Physically released merozoites are invasive. (A) Schematic of the method to generate viable free merozoites efficiently from [+] Shld-1 and [−] Shld-1 schizonts. 28G, 28-gauge; HCT, hematocrit. (B) Ring parasitemia from physically released [+] or [−] Shld-1 schizonts. The ring parasitemia was not different between the [+] and [−] Shld-1 conditions (n = 3; mean ± SD; no significant difference by Student’s t test). (C) Wide-field IFA of PfAMA1 localization before and after shearing from [+] and [−] Shld-1 parasites. Treatment of schizonts with 2.5 µM C1 prior to shearing prevents PfAMA1 translocation.

FIG 6

Model for cooperativity between PfCDPK5 and PfPKG. The progress along the parasite egress pathway is promoted by activation of PfPKG. At low levels of PfPKG activation, the protease cascade and calcium signaling pathway are initiated. PfCDPK5 activation, together with PfPKG, leads to further progression of the protease cascade and triggered release of micronemes required for parasite egress (detected by PfAMA1 translocation, shown in red).

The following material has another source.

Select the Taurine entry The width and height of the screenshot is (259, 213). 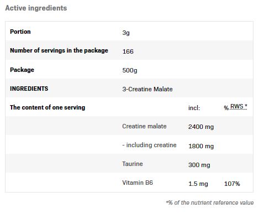click(133, 164)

Under physiological conditions, this step requires both PfCDPK5 and PfPKG. The discharge of micronemes completes the egress process with the release of invasive merozoites. The requirement for PfCDPK5 can be bypassed by supraphysiological activation of PfPKG by either BIPPO or physical disruption. PVM, parasitophorous vacuolar membrane.